Towards Automatic Test Suite Generation for Functional Programming Assignments using Budgeted Compositional Symbolic Execution
Date: Wed, October 26, 2022
Room: Lecture Hall D@ta (Building 36 HB.01.630)
Note: This is a MSc thesis defense
In this thesis, we have defined a symbolic execution technique to automatically generate test suites for programs written in functional programming languages that can find the behavioural differences between a reference implementation and a set of potentially different implementations. Our symbolic execution technique uses a constraint solver in order to find a model that satisfies all constraints that together represent an execution path through the program. Furthermore, our technique utilises manually defined budget constraints to guide the symbolic execution to more interesting areas of the programs. These budget constraints define an initial budget that dictates when the symbolic execution terminates, and a set of costs associated to certain operations such as calling (specific) functions or performing (specific) pattern matches. This allows the symbolic execution to deplete budgets faster when it explores functions or branches of a program that are deemed “unlikely to be interesting”. This results in less system resources being used on exploring these uninteresting execution paths, and instead allows for exploration of deeper paths in more interesting areas of the programs. Our budget constraint optimisation strategy works alongside other well-known optimisation strategies for symbolic execution such as early branch pruning and reusing intermediate results, more commonly known in the field of symbolic execution as compositioning.
In order to perform our symbolic execution on functional programs, we have defined a variation of Control Flow Graphs (CFG) for functional programming languages which allow modelling the execution flow between the different expressions that form the body of functions in functional programming. Additionally, our technique uses a constraint solver in order to find what paths through the program are feasible and to generate inputs that will lead to the execution of said paths. To allow us to specify these constraints on a higher-level, we have defined an intermediate Domain Specific Language (DSL), which can be transformed into a lower-level language understood by the constraint solver. We refer to this DSL as our Intermediate Constraint Language (ICL). Our ICL supports working seamlessly with type systems that allow inheritance, rather than only supporting Algebraic Data Types (ADT).

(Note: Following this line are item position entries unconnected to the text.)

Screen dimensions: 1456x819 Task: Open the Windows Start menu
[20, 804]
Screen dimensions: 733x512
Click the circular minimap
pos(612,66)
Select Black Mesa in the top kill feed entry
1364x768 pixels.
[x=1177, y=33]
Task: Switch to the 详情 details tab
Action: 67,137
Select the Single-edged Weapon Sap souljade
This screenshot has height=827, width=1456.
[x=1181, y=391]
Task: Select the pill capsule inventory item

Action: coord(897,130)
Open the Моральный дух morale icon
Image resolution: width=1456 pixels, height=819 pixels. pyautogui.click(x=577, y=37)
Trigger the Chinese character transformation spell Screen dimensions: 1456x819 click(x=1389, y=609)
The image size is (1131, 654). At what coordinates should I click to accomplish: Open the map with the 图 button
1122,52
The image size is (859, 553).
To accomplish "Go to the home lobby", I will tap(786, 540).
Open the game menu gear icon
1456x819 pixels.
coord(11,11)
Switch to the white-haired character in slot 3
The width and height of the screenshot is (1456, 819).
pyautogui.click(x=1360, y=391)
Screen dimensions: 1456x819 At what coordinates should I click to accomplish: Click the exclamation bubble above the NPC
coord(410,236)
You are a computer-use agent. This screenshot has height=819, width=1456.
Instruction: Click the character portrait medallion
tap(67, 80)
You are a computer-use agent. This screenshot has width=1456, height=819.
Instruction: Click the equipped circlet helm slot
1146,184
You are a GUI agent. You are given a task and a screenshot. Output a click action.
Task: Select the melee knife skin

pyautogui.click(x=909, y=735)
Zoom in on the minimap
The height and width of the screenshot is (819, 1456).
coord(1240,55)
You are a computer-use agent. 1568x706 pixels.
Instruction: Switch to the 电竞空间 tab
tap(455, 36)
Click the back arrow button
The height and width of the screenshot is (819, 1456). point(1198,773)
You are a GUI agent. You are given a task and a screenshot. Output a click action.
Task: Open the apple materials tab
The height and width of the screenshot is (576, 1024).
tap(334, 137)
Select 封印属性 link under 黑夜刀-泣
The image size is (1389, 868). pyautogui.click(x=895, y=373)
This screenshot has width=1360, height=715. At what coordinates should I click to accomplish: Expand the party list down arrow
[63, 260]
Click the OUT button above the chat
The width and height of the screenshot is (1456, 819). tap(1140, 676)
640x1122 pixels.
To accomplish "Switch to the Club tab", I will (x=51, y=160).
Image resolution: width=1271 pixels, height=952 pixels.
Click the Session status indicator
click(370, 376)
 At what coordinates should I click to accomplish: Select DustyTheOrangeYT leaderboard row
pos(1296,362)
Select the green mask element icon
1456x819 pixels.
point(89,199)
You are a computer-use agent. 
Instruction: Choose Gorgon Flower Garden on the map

Furthermore, we have developed a symbolic execution engine for programs written in a pure and functional subset of the Scala programming language. This symbolic execution engine implements our proposed symbolic execution technique alongside the other described optimisation techniques. We have used this implementation in order to measure the effectiveness of our symbolic execution technique. In order to do this, we have used our technique in a scenario to automatically generate test suites for real student submissions of introductory assignments to functional programming. We have performed a comparison between the obtained branch coverages and mutation scores with our technique and the manually written test suites that have been used for multiple years. Finally, we have reflected on the feasibility of using this approach in practice by looking at the execution time and the number of inquiries to the constraint solver, required to generate test suites that are able to find an adequate number of errors.